Do you think protest has a place in fashion education? How does it inspire the education and environment at Central Saint Martins?
It has a place in fashion education and the industry as a whole—it’s an incredibly healthy component. One of the fundamental philosophies we have at Central Saint Martins is the idea that fashion is not about just creating more clothes. There is enough clothing out there that is poorly made, cheap, and utilizing processes of creation that are causing our environment to suffer.
Fashion is powerful and visual, and students need to understand the power of working in fashion. When you come to Central Saint Martins you have a privilege of being part of both this community and this fantastic industry, but that also means that you have to accept the responsibility of being the vision of the future. The only way that the landscape of fashion will shift is if change comes from within. It’s about rethinking how things are made, how people are treated, and so forth. We take that very seriously here, as do our students.
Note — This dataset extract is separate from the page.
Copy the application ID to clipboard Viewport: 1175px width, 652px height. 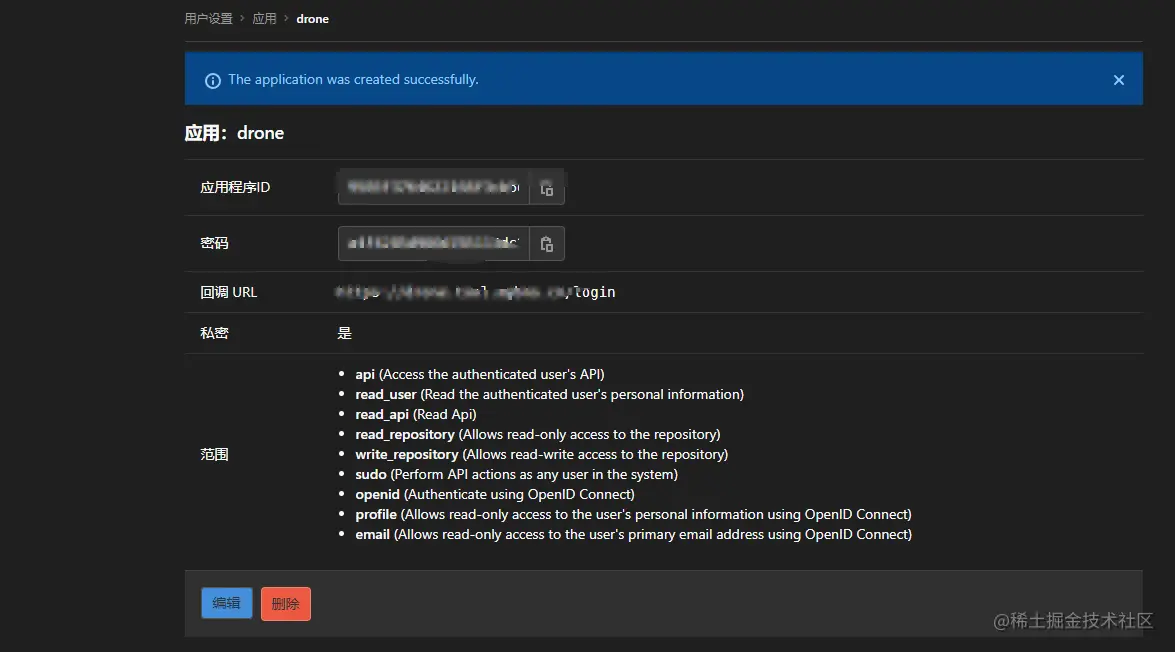pos(547,188)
The current fashion system sees young talent underpaid and underutilized. In what ways are your students breaking into the industry to combat this? How do you prepare students for this?
A lot of students do a placement year after three years of undergraduate studies. We work with bigger brands to ensure that our students are paid, but there are also so many great designers in London who cannot afford to pay students, so we work the logistics out with the designers. Every experience in fashion is different, and it’s important that students understand that. That being said, our guidelines are incredibly strict and we never hesitate to pull students out if something is not up to par.
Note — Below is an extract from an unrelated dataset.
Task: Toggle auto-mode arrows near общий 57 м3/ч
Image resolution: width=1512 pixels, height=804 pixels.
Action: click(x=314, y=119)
BA Fashion Communication and Promotion 2018 graduate Julie Greve
As an educator of the next generation of designers, what do you think the future of fashion looks like?
The industry is already heading towards place it has never fully been before. People are sick of the catwalk and I’ve come across recent launches of designers that have been so poorly reviewed. The industry hasn’t been exciting—that much is clear. The future will be something much different.
Today, it’s so much more about quality than quantity. We empower students to focus on a single vision and to question what has been and still is happening in the industry for so long. Our emphasis with students has always been on creativity and opportunity; to think outside the box in all facets, and because of this we see how the rules and expectations are changing. Those who are doing interesting things are not just slotting into the calendar, showing every season, or even based in London. They are doing things on their own terms.
It takes an inspired amount of positivity to break out of complacency and push forward to change. What’s so incredible is that we have all of these students and individuals that are informed, political, and passionate, which are key forces in slowly upping the industry.